What did I do wrong?
I'm guessing, in hindsight, that I probably should have done
$ mv doc/ Documentation/
$ git add Documentation/
$ git commit -a
but is there anyway to get my history back given what I have done?
Thanks for the help. I'm using git version 1.5.3.8
Perrin Meyer
^ permalink raw reply [flat|nested] 2+ messages in thread
* Re: lost history with directory move?
2008-01-29 1:22 lost history with directory move? Perrin Meyer
@ 2008-01-29 2:21 ` Shawn O. Pearce
0 siblings, 0 replies; 2+ messages in thread
From: Shawn O. Pearce @ 2008-01-29 2:21 UTC (permalink / raw)
To: Perrin Meyer; +Cc: git
Perrin Meyer <perrinmeyer@yahoo.com> wrote:
> $ mv doc/ Documentation/
> $ git commit -a
> where I see a lot of deletes
>
> $ git add Documentation/
> $ git commit -a
> and I see that a all my doc files added, as expected.
>
> But when I got to look at the history of the Documentation/ directory
>
> $ git log Documentation/
>
> I only see one commit message
>
> $ git log --follow Documentation/
--follow only works on a single file. So you cannot use
it for an entire directory.
> $ git log --follow README
>
> I only see the single rename commit, not any history.

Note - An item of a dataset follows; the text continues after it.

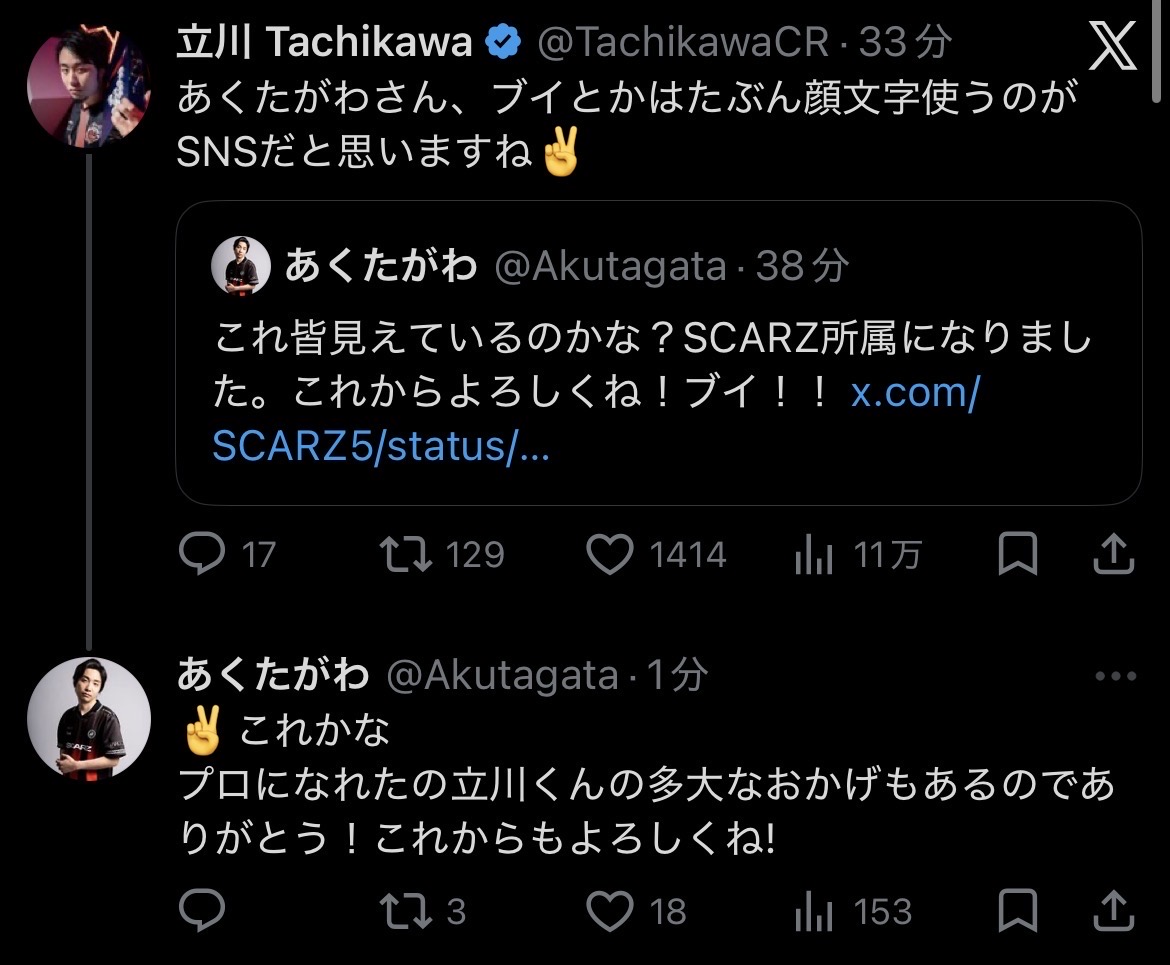
Task: Bookmark Akutagata's reply
Action: pyautogui.click(x=1019, y=911)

Right, because the file came into existance in that commit and we
cannot find any deleted path in that same commit that is "highly
similar" to the file now called Documentation/README. So we don't
call it a rename.
> I'm guessing, in hindsight, that I probably should have done
>
> $ mv doc/ Documentation/
> $ git add Documentation/
> $ git commit -a
Correct. Rename detection works by looking for an add/delete pair
_in the same commit_ that have file content that is higly similar
between the two paths. You broke that by doing the two changes in
two different commits.
> but is there anyway to get my history back given what I have done?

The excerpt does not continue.